Tell us a bit about some of your strengths
that you would bring to your work here.

A head on fire, a heart speeding through what days are left for me, a one hundred and forty beat per minute rocket ride back into the ether we all came from, and in the meantime longing to leave something behind, some kind of initials carved in wet cement, a stain on the planet, something proving I was here even just for the minute we get, you know what I mean? We look to leave a mark like a young drunk’s bruise, we stare at our arms to see the boats our fathers fished on, drawings of what we touched littering our limbs, tattoos. Okay, so, picture the company a hundred years from now: imagine my work is left here somehow, even if the projects and meetings that I led are long gone, it’s gone but my work is left here somehow, my strengths here in the muscle memory of these walls and desks and copiers and rooms—maybe some reports or memos or other documents I’ve typed are left in cabinets like ghosts in attics, dead flowers in the staff break room, thirty years later, come into bloom. Someone sees them and is like: “That’s from a great energy that someone put into their work here. That’s from a team member who was fucking extraordinary.” Everyone getting coffee that morning is just quiet like, “Yep, that’s what that is.”

What was something you didn’t like about
the last company you worked for?

If there’s one sort of revenge fantasy I have about them it is this: I’m kind of on a stage or in a big field that looks lunar, like when you leave Ketchum for Boise. And I’ve dropped a little weight, and I start to scream and kind of sing, but it’s kind of like reading or comedy, too. It’s cool, I’m not explaining it well here, but I’m kind of scream-sing-talking like a ’60s comedian or ’90s punk singer, and it’s lines like: Why naynay naynah I can’t manifest it! Baby, I! Can’t! Float when they drag me down, your company to me, was like swimming in concrete! The whole department, coming on like cherry candy, winding up my deadly make believe! You hired me, played me, caught me, cooked me. I could’ve walked away but I was weightless, on fire; you had me! But my burn faded until your want was wheezing, your devour sated. Me, a frozen moment, hypothermic, one dumb bug there so still, waiting to thaw, goodbye millennium, been here so long it feels like I’m gone. Picture the guitar parts sounding pretty dissonant while I scream that stuff. I’m not going to compare it to other bands you or other people at the company know, because it would be my own thing.
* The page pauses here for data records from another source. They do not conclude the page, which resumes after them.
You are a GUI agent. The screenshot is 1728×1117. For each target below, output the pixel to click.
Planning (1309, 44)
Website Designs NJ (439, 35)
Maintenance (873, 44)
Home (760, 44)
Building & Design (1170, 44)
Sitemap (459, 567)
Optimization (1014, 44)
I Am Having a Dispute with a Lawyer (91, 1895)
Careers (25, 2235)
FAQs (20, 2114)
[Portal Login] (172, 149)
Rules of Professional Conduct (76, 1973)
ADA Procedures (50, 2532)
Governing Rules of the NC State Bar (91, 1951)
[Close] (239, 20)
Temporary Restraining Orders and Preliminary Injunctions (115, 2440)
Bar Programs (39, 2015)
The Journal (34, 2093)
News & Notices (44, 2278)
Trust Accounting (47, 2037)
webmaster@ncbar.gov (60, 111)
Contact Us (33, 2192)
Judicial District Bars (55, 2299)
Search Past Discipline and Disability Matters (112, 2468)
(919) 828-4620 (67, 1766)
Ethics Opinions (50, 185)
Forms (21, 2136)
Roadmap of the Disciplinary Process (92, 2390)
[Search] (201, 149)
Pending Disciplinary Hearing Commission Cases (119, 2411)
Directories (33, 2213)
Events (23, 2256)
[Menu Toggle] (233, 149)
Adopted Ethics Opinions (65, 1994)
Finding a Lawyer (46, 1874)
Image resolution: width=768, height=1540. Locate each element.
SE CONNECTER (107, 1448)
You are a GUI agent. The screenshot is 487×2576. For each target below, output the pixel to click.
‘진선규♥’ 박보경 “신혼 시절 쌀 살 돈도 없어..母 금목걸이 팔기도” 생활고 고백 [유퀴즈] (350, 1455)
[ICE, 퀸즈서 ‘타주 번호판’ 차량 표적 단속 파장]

Aside from the position you’re applying for, are there any other skills you’d like to pursue that you feel you might learn here? Sometimes we offer schooling or classes in other areas of interest to employees that express interest in expanding into other fields or departments.

I wouldn’t mind learning more graphics stuff, I guess. I don’t know. Sometimes I think you start believing everything you write on an application or résumé, you know what I mean? It gets hard to remember what you’ve sold yourself. I’m not sure I even know the truth about me at this point.